CRACK-BOOM.
The sound was singular, violent, and absolute.
My tungsten-tipped pile bunker met the Mist-Walker’s fist of solid ice. Physics dictated the winner instantly. Ice, no matter how magically reinforced, is a crystal lattice. It is brittle. Tungsten is one of the hardest metals in the universe.
The Mist-Walker’s arm didn't just break; it detonated.
Shards of blue ice exploded outward like shrapnel. The force of the 2,000 PSI punch traveled up his arm, shattering the elbow and blowing the shoulder joint apart.
"ARGHHH!"
The killer screamed—a sound of grinding glaciers—and stumbled back, clutching the stump of his arm.

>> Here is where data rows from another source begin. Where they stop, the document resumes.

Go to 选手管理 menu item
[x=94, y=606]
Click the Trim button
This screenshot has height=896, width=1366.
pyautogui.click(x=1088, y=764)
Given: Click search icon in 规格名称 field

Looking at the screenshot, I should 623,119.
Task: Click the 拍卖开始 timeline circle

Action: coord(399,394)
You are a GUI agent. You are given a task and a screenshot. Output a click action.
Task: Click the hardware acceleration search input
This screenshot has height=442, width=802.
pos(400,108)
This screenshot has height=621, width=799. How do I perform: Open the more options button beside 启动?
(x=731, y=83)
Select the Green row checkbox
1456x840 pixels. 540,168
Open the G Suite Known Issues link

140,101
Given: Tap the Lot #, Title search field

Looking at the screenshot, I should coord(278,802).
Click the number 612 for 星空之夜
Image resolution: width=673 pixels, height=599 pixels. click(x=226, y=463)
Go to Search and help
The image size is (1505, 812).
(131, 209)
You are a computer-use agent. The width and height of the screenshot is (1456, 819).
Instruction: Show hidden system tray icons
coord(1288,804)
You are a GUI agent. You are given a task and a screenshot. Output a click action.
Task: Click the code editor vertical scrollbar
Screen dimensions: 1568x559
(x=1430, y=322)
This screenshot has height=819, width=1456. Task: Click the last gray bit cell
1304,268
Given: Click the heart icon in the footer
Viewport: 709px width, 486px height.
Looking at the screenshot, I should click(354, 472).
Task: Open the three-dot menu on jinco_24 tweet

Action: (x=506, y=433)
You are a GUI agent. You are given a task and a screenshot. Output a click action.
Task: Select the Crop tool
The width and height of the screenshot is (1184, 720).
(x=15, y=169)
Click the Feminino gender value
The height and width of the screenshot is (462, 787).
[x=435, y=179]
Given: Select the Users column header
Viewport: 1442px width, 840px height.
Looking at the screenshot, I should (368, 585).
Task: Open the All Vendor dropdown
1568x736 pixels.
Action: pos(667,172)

Steam hissed from the vents of my gauntlet as the piston retracted with a metallic clank.
"Solid state has its drawbacks," I panted, clutching my bruised shoulder. The recoil had nearly dislocated it. "You gave up fluidity for strength. Bad trade."
"You... insignificant... insect!"
The Mist-Walker roared. The fog swirling around him darkened to a bruised purple. The shattered ice on the floor began to vibrate.
"Regeneration," Eleanor warned, raising her Cryo-Sprayer. "Silas, get back! He's pulling ambient moisture!"
The Mist-Walker didn't just regenerate his arm. He expanded. The fog billowed out, filling the workshop with a thick, blinding haze.
"I am the storm!" his voice echoed from everywhere at once. "Try punching the wind, Detective!"
The Hall of Mirrors
Visibility dropped to zero. I couldn't see Eleanor. I couldn't see Nyx.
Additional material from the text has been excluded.